Diversa la musica oltre Reno. La Cina, da sei anni, è il primo partner commerciale della Repubblica Federale che grazie ai suoi acquisti garantisce un milione di posti di lavoro in Germania. Un tesoro messo a dura prova dalle crisi geopolitiche, dal Covid 19 al conflitto ucraino, che Scholz e Xi Jingping cercheranno di tutelare nel corso di questa visita storica che, peraltro, suscita critiche anche in Germania. Basti, al proposito, notare che nella squadra che sta accompagnando Scholz a Pechino figurano il nuovo numero di Volkswagen Oliver Blume e l’amministratore di Bmw, ma non i vertici di Mercedes e di Daimler oltre quelli di Continental e di Bosch. Non solo. Rispetto alle delegazioni fiume del recente passato, quando centinaia di manager scortavano Angela Merkel, stavolta ci sono solo 12 capi azienda, comunque tra i più importanti come Martin Brudenmueller di Basf che ha confermato il mega investimento (10 miliardi di dollari) a Zhanjang entro il 2030. Così come ha fatto Volkswagen: “La Cina è per noi indispensabile – aveva dichiarato a giugno Herbert Diess poco prima del cambio della guardia a Wolfsburg – sia per le vendite che per il potenziale di innovazione. Spesso non ci rendiamo conto in Germania di quanto la Cina conti per la nostra prosperità”.

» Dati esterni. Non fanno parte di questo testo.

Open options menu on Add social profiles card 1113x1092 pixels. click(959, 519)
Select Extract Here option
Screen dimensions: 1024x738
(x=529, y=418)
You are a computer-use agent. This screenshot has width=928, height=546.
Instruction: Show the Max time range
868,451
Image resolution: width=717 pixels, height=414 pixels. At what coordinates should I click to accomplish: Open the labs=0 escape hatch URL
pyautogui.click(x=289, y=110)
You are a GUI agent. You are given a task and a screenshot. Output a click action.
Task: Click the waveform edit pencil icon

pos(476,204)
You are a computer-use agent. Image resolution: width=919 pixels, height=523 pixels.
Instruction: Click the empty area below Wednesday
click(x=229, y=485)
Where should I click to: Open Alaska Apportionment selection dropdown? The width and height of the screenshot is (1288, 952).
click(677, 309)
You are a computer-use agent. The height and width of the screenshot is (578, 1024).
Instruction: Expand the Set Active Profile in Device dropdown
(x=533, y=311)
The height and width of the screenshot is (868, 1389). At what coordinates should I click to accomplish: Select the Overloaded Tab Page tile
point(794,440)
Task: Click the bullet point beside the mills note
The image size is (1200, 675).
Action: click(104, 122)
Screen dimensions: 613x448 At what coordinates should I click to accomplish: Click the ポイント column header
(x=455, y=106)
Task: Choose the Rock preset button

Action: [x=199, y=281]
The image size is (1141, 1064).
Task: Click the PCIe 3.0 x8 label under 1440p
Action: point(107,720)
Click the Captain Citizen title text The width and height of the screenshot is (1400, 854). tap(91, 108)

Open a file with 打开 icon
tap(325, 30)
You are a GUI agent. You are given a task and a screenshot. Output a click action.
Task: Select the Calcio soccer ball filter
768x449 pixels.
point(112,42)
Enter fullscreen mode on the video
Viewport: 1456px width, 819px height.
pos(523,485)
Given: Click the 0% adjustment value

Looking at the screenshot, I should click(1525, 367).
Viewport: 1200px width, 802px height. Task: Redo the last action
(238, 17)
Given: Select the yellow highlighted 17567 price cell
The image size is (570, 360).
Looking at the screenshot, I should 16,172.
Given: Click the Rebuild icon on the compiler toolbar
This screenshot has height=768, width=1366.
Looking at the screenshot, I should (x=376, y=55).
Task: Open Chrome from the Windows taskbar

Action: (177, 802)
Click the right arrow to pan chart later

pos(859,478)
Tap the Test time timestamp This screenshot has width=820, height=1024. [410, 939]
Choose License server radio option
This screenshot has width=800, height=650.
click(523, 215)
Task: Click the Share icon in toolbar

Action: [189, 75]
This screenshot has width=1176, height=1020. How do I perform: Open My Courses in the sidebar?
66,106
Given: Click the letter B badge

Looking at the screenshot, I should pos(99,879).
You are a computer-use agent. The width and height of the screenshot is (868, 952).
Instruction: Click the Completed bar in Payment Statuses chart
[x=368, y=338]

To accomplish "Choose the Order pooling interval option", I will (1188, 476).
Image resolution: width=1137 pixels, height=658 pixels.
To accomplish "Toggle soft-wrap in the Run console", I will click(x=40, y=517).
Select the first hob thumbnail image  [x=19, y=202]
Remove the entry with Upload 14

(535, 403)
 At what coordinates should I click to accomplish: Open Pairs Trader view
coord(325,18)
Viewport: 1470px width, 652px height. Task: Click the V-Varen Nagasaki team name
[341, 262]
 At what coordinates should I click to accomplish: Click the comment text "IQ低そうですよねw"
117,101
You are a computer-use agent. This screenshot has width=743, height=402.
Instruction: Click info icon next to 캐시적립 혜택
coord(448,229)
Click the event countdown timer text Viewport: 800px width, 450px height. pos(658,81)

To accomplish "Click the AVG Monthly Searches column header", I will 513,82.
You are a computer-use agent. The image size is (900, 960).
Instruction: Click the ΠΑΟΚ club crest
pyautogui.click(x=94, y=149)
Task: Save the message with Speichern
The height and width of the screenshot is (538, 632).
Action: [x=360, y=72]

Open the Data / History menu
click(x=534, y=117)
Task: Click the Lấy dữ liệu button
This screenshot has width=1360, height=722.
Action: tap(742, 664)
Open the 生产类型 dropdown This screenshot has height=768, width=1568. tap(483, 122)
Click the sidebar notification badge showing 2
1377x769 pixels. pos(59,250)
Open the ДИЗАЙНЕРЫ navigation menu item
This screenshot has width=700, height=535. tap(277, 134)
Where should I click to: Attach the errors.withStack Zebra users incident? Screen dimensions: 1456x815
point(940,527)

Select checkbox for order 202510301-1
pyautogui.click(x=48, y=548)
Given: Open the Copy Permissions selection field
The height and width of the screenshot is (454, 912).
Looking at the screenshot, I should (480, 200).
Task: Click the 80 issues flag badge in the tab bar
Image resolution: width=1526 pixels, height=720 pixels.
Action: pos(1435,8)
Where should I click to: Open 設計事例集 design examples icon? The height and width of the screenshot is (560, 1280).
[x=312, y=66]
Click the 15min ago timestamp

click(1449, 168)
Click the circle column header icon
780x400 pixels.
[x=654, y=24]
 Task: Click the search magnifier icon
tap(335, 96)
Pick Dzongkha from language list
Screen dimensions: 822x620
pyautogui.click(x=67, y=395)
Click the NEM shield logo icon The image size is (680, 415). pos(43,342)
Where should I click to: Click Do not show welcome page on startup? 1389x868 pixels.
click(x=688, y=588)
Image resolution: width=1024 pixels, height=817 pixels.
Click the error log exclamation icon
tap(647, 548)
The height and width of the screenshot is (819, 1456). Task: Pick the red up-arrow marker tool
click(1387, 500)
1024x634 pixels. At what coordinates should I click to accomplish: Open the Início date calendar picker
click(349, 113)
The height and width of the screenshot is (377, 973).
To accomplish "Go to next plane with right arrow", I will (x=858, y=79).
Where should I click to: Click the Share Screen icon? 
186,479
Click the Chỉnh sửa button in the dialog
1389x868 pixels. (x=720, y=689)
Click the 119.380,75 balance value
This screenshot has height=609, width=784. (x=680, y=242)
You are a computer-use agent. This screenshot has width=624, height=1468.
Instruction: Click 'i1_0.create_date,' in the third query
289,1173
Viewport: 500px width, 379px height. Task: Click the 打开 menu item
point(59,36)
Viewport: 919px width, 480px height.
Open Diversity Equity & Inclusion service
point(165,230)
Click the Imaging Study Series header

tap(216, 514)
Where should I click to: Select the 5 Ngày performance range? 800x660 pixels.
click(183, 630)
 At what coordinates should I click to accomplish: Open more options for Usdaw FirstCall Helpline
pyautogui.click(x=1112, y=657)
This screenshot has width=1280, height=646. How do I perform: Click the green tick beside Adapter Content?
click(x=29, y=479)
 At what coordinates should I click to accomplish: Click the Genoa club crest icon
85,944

Scholz da Xi in Cina: allarme di Tavares, Francia critica
Insomma, a fronte dell’allarme di Carlos Tavares per l’eccessiva liberà offerta all’export cinese nell’elettrico, supportata dal controllo delle batterie e dal quasi monopolio delle principali materie, c’è la posizione di buona parte dei grandi dell’auto (ma anche di Siemens e Basf) che difendono le posizioni dell’auto gialla. Un conflitto geopolitico sotto traccia che ha fatto dire giovedì a Josep Borrell, alto rappresentante della politica estera della Ue, che “i Paesi occidentali devono ridurre la propria dipendenza dalla Cina, ma non possono mettere il Paese in un’unica categoria con la Russia”. “È chiaro – ha aggiunto – che vogliamo ridurre le nostre dipendenze, affrontare le nostre vulnerabilità e rafforzare la nostra resilienza. Ma al momento molti Stati membri hanno forti rapporti economici con la Cina e non credo che possiamo mettere Cina e Russia sullo stesso piano”.
Tra Cina e Usa la Ue cerca di mediare. Le prospettive per l’Italia
Una formula di compromesso che si giustifica con l’imbarazzo Ue a gestire il passaggio dal mondo dell’economia globale ad un sistema “glocal” in cui le aziende, pur di mantenere le posizioni sui mercati devono spostare, in Cina come in Usa, parte delle produzioni sul posto. E’ una strada più costosa e complicata che possono permettersi solo i grandi gruppi e che indirettamente investe anche l’Italia: il pianeta Stellantis ormai guarda agli Usa, i satelliti di Volkswagen ai mercati d’Oriente. Intanto il neo protezionismo americano e la carenza di chips complicano ancor più il quadro d’assieme , condizionato dall’eccessiva dipendenza da un Paese, la Cina, sempre più sensibile alla politica di potenza che non al business.